• [Exercise objective]
Leave the images aside and output every entry exactly.

• • •

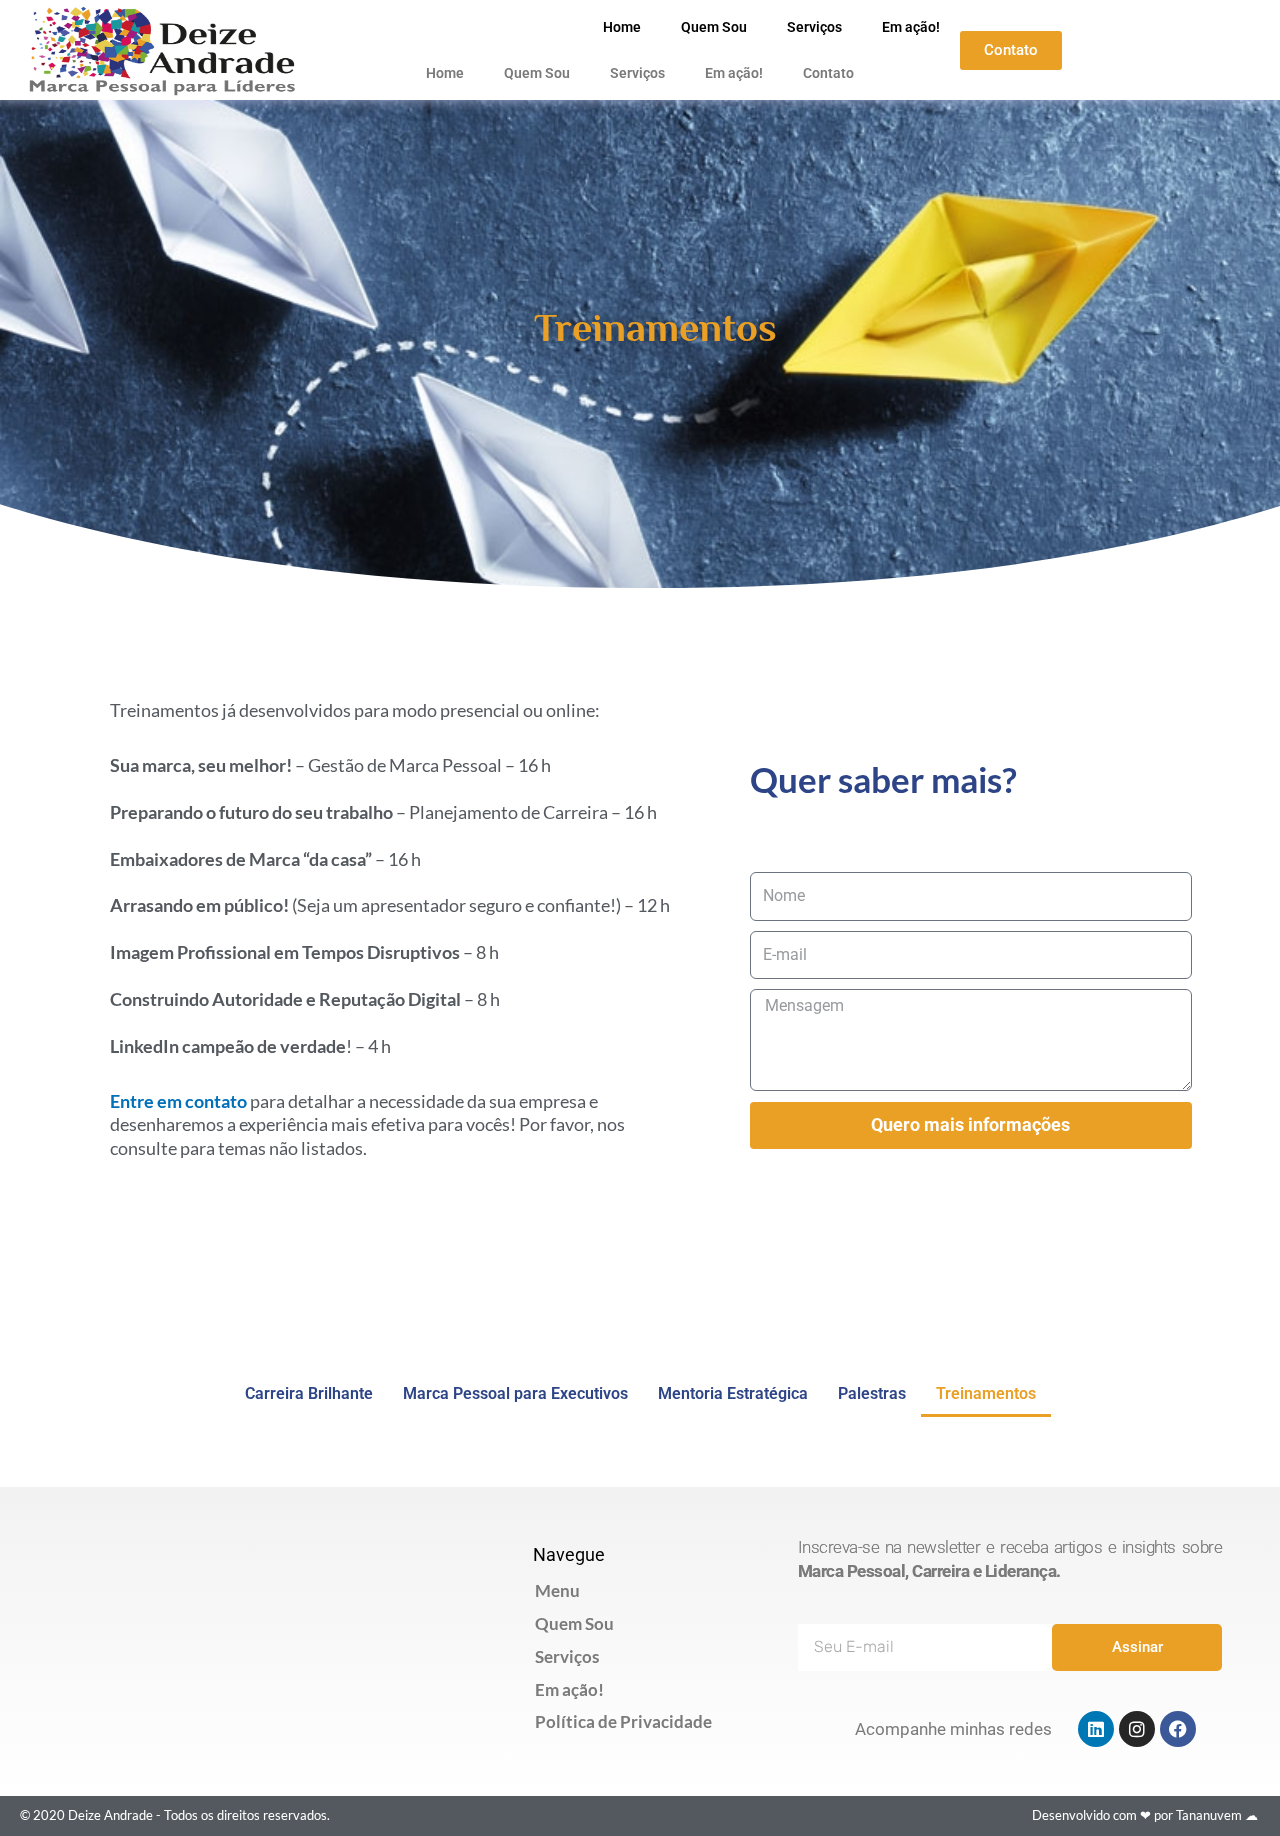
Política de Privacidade (623, 1721)
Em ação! (911, 27)
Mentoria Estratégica (733, 1393)
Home (622, 27)
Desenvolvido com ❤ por (1104, 1815)
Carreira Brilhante (309, 1393)
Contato (828, 73)
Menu (557, 1590)
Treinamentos (986, 1393)
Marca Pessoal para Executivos (515, 1393)
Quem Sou (714, 27)
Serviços (814, 27)
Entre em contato (178, 1101)
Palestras (872, 1393)
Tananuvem (1209, 1815)
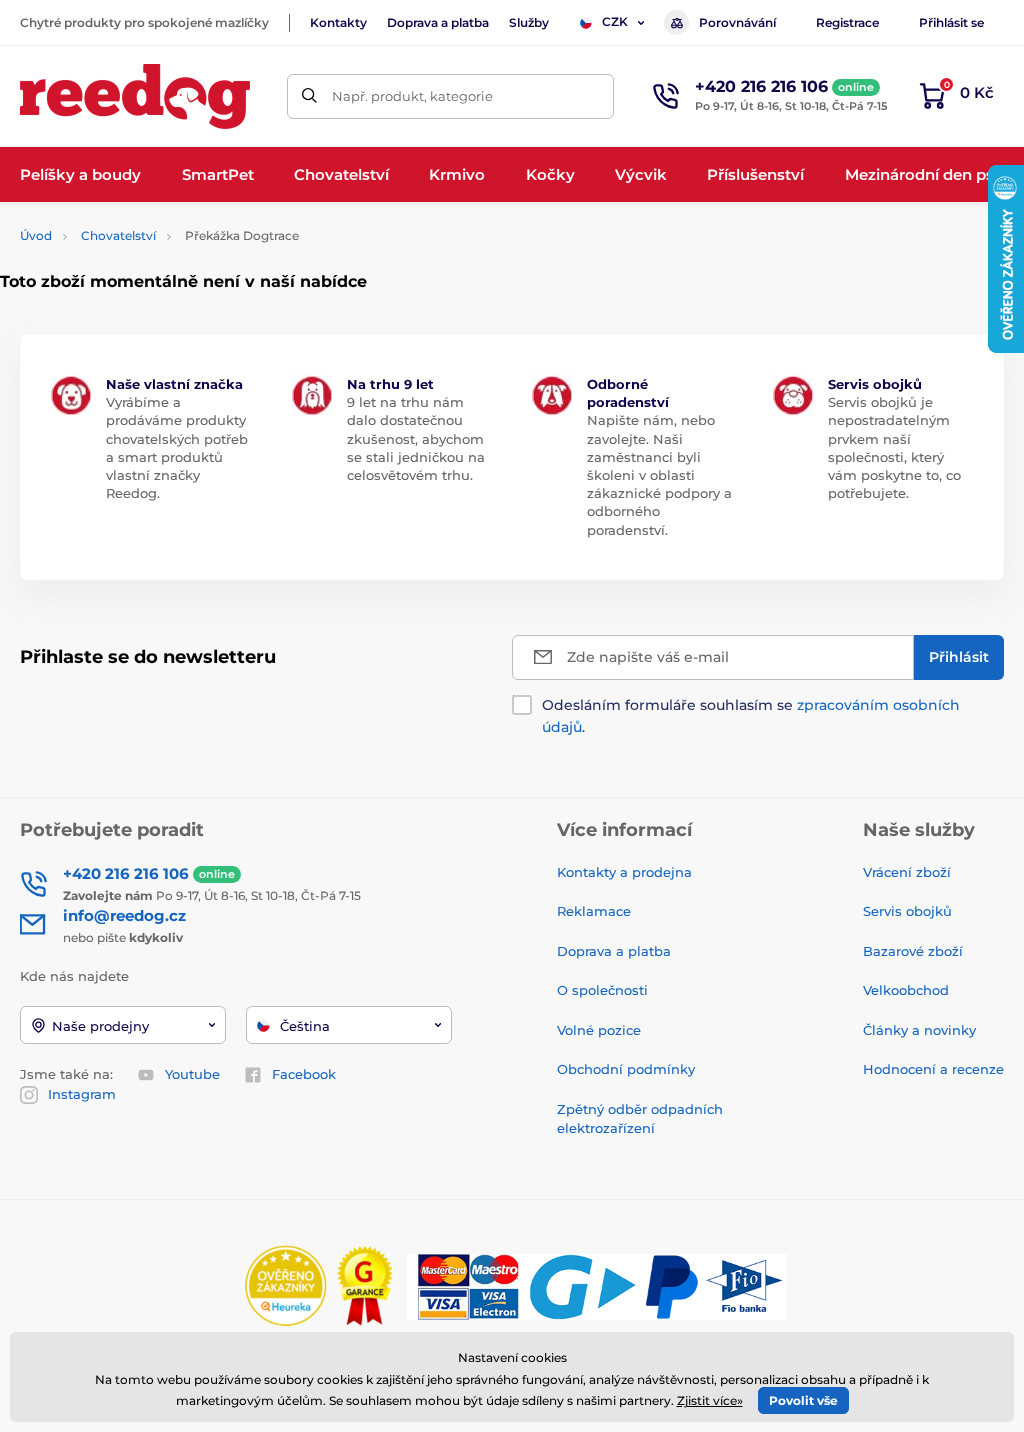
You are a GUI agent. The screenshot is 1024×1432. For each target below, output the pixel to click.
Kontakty (338, 22)
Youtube (192, 1074)
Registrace (847, 22)
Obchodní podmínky (626, 1069)
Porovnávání (737, 22)
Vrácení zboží (907, 872)
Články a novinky (919, 1030)
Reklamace (594, 911)
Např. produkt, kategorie (412, 96)
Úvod (36, 235)
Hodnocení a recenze (933, 1069)
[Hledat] (309, 96)
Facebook (304, 1074)
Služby (529, 22)
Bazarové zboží (913, 951)
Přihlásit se (951, 22)
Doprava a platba (438, 22)
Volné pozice (599, 1030)
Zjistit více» (710, 1400)
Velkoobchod (906, 990)
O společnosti (602, 990)
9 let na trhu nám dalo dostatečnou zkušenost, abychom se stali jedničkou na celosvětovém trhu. (416, 438)
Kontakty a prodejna (624, 872)
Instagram (82, 1094)
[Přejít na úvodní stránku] (135, 96)
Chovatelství (118, 235)
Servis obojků (907, 911)
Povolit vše (803, 1400)
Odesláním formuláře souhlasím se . (751, 716)
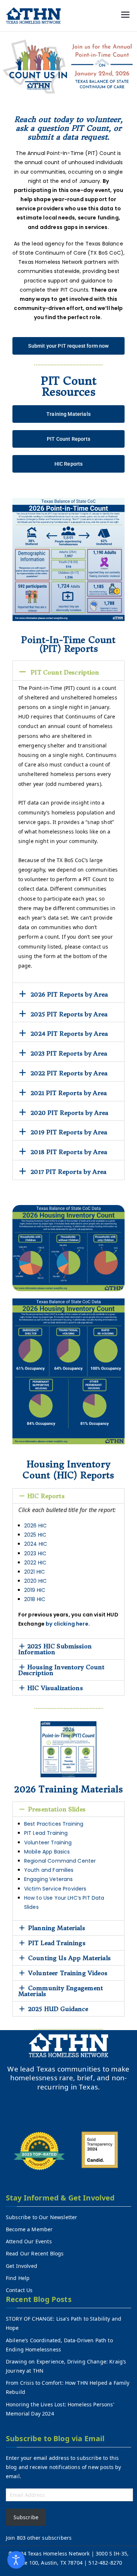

• • •

• [Solved problem]
Política de Privacidade (623, 1721)
Em ação! (911, 27)
Mentoria Estratégica (733, 1393)
Home (622, 27)
Desenvolvido com ❤ por (1104, 1815)
Carreira Brilhante (309, 1393)
Contato (828, 73)
Menu (557, 1590)
Treinamentos (986, 1393)
Marca Pessoal para Executivos (515, 1393)
Quem Sou (714, 27)
Serviços (814, 27)
Entre em contato (178, 1101)
Palestras (872, 1393)
Tananuvem (1209, 1815)
You are a GUI agent. The screenshot is 1024×1432. For each target below, output the pixel to click.
Kontakty (338, 22)
Youtube (192, 1074)
Registrace (847, 22)
Obchodní podmínky (626, 1069)
Porovnávání (737, 22)
Vrácení zboží (907, 872)
Články a novinky (919, 1030)
Reklamace (594, 911)
Např. produkt, kategorie (412, 96)
Úvod (36, 235)
Hodnocení a recenze (933, 1069)
[Hledat] (309, 96)
Facebook (304, 1074)
Služby (529, 22)
Bazarové zboží (913, 951)
Přihlásit se (951, 22)
Doprava a platba (438, 22)
Volné pozice (599, 1030)
Zjistit více» (710, 1400)
Velkoobchod (906, 990)
O společnosti (602, 990)
9 let na trhu nám dalo dostatečnou zkušenost, abychom se stali jedničkou na celosvětovém trhu. (416, 438)
Kontakty a prodejna (624, 872)
Instagram (82, 1094)
[Přejít na úvodní stránku] (135, 96)
Chovatelství (118, 235)
Servis obojků (907, 911)
Povolit vše (803, 1400)
Odesláním formuláře souhlasím se . (751, 716)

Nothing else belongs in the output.